Where I wrote some BASIC scripts to highlight the diagonal and special values such as 1.0 and words with all entries empty.  For example, I just need to "record macro", color a cell red, move the cell cursor 1 step down diagonally, and then add a For-Next loop around the generated BASIC code.

Calling the clustering library

I tried 2 libraries:


For PyCluster my incantation is:
from Pycluster import *

tree = treecluster(data=None, mask=None, weight=None, transpose=0, method='a', dist='e', distancematrix=triangle)

For R, I need to use a special function "as.dist()" to convert the lower triangle into a distance matrix before calling:
hc <- fastcluster::hclust(dis, method="single")

All my code is available here:
By the way, the code and the directory are unpolished.  This is not my serious project.  I just decide to share the raw stuff :)

Visualization

The output of R can be visualized simply by calling the dendrogram plot:
den <- as.dendrogram(hc)
plot(den, ylim=c(1,n), xlim=c(0,1), horiz=TRUE, dLeaf=-0.03)

The problem with R is that it's not easy to manipulate the visual looks (I couldn't find the relevant documentation online, but the book "R Graphics" may have what I need).

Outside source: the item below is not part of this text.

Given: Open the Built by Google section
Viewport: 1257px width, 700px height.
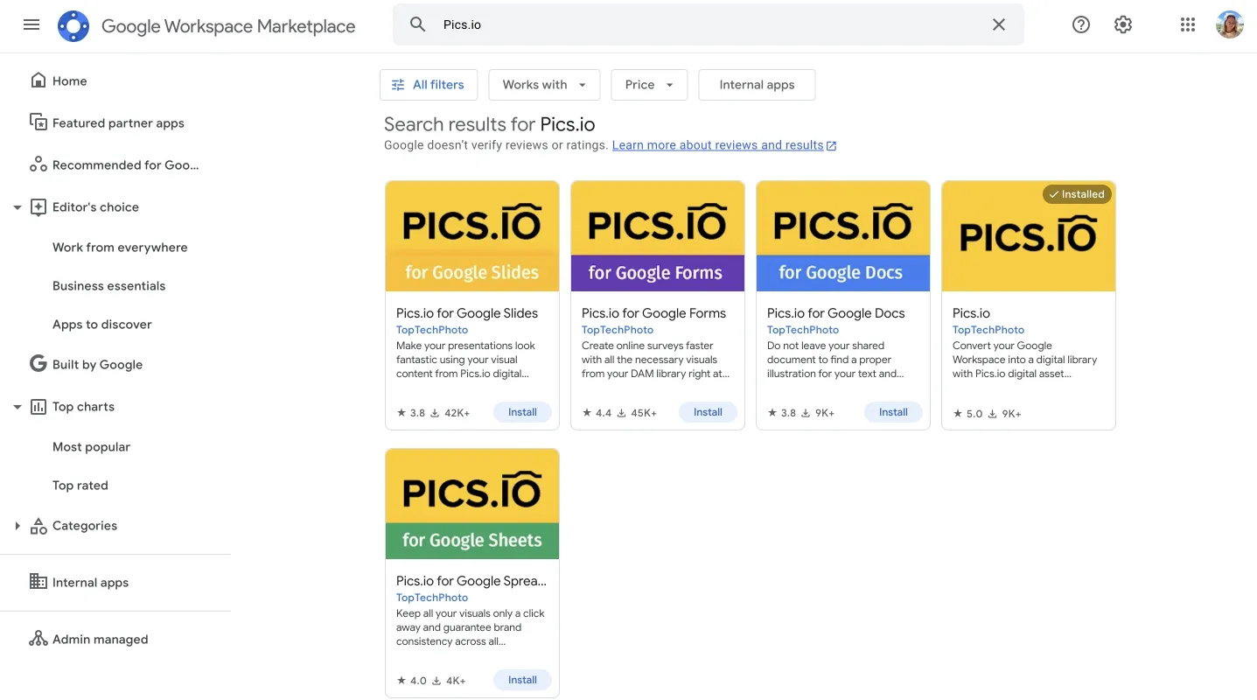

This is the dendrogram made by R (without appropriate labels):
With Python I have more flexibility, by exporting to an external graph visualizer.  I tried:
  • yEd
  • GraphViz (Gvedit)
  • Gephi
  • Ubigraph
yEd is my favorite (whose output you see), and it accepts GraphML files as input.  I just saved a test file of the visual style I want, then emitted my data in GraphML format, from Python.

GraphViz Gvedit is similar, but accepts .DOT files.  .DOT is even simpler than GraphML.  For example, this is a .DOT directed graph:

   digraph G {
       man -> woman
       dog -> cat
   }

But GraphViz's layout function is not so intuitive to use (ie, it requires reading about and typing parameters, whereas yEd provides a GUI.  Of course a lazy person as me eschews that).

Gephi looks quite sophisticated, but unfortunately it is unstable on my Windows XP, and I also tried it in Linux virtual box, also failed.  Perhaps the reason is it requires OpenGL which must be installed from your video card's manufacturer, and my version was outdated and I couldn't fix it.  A nuisance.  If you think your OpenGL version is good, you may try it.

Ubigraph lets you visualize graphs dynamically.  It runs a server which can be easily accessed via remote RPC protocol.  So I can see my graph's nodes spring out in real time, click on nodes and program its behavior, etc.  But, it gets slow after a while as the graph grows big.  Also, the Ubigraph project is now out of maintenance.  Some functions are still imperfect...

Last but not least

Some people have noticed the "loners left out" double entendre in my last post, but it was originally unintended.  Afterwards I realized I've hit on something very interesting :)

I've started to get involved in social entrepreneurship, and came across the idea of the importance of social inclusion.  Milton's phrase "They also serve who only stand and wait" was in the back of my mind when I wrote that.